A sociedade argentina tem a solidariedade nas veias, e isso se constata. Em muitas paróquias, não são doadas apenas roupas, mas também são preparados e distribuídos alimentos para as pessoas na rua. Tudo isso pode ser verificado, e envolve um grande trabalho em muitos bairros por parte da Igreja e de outras organizações da sociedade civil e fundações, que unem esforços para ajudar os que vivem nas ruas. Do meu ponto de vista, o desafio é dar um salto qualitativo juntos, todos juntos, na forma como acompanhamos essas pessoas. Além da distribuição de refeições e roupas, é preciso montar estruturas para acomodar esses jovens durante a noite, principalmente quando está muito frio. Creio que, nesse caso, não só o Estado, mas também a Igreja tem uma grande responsabilidade, porque dispõe de muitos espaços que não são utilizados durante o inverno, como salões, ou as próprias capelas, que poderiam ser abertas ao menos durante o inverno, para que ninguém morra de frio na rua. A Argentina é um país muito solidário, e muito trabalho já foi feito, mas diante de um problema cada vez mais vasto e complexo, a qualidade das soluções propostas precisa ser melhorada. É por isso que abrir espaços para pessoas em situação de rua e para as famílias é muito importante.

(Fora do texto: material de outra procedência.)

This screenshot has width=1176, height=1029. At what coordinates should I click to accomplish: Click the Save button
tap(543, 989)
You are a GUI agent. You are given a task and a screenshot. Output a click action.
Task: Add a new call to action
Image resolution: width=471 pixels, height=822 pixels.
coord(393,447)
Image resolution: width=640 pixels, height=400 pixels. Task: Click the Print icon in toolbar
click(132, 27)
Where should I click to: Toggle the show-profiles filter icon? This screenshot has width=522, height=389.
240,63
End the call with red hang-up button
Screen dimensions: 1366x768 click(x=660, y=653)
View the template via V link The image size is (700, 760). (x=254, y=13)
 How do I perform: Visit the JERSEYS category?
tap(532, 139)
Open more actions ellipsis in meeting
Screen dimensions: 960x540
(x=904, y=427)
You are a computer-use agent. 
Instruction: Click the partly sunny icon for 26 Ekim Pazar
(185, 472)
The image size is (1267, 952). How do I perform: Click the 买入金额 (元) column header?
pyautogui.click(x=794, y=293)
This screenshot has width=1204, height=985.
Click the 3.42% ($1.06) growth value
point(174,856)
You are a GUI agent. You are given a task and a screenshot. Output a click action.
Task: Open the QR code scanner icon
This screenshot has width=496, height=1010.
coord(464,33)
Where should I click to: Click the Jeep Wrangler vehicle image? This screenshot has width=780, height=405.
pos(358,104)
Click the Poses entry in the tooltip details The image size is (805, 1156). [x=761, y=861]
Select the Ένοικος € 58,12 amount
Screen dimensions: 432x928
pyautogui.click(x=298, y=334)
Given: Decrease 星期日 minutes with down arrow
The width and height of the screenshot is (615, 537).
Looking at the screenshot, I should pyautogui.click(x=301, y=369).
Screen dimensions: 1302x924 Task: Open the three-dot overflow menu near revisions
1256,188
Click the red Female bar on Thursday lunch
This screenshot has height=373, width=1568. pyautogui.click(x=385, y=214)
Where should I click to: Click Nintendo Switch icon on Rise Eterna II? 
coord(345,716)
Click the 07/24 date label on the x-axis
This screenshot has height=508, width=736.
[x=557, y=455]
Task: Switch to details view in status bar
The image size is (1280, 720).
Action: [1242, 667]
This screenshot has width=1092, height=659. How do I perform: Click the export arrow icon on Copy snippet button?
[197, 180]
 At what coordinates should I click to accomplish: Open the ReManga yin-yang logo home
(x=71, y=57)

Ver pessoas em situação de pobreza é algo que acontece diariamente. Como podemos evitar que nos acostumemos com a marginalização?

Há algo no ser humano que faz com que todos acabemos nos acostumando com essa realidade. E não estou falando apenas das pessoas que nunca lidaram diretamente com isso. Nós mesmos, que trabalhamos diariamente, às vezes acabamos considerando como algo normal. Acontece um pouco como defesa, porque é difícil suportar tanta dor, então simplesmente nos acostumamos com situações injustas, como ver uma mãe com seu filho morando na rua. Creio que é um mecanismo psicológico de autodefesa. E considero que seja possível superar isso quando passamos a acompanhar essas pessoas em comunidade, e não individualmente. Acompanhá-las em comunidade nos permite lidar melhor com essas situações e superar essa tendência ao hábito. Às vezes, basta que alguém venha com você e diga: “Não, isso não está certo, algo tem que ser feito”. Esse é um aspecto importante. É uma questão sobre a qual a sociedade precisa ser mais conscientizada. E, como eu disse, dar respostas de maior qualidade. Acho que é também a única maneira de realmente dar às pessoas a oportunidade de entender que aqueles que vivem nas ruas não o fazem por escolha, não usam drogas por opção, mas porque provêm de uma história de grande sofrimento.

O que você diria para aqueles que querem ajudá-los?

Para vir conhecer aqueles que vivem nas ruas. Fazer amizade com eles. Antes de ajudar, é preciso fazer amizade. Voltando ao que dizíamos a respeito dos laços, é natural que nos coloquemos no papel de quem “é melhor do que o outro”, e às vezes esquecemos que o outro tem algo a nos ensinar. Ir ao encontro do outro com uma atitude de amizade gratuita. Quando nos conhecemos, ficamos amigos, a vida é mais bonita.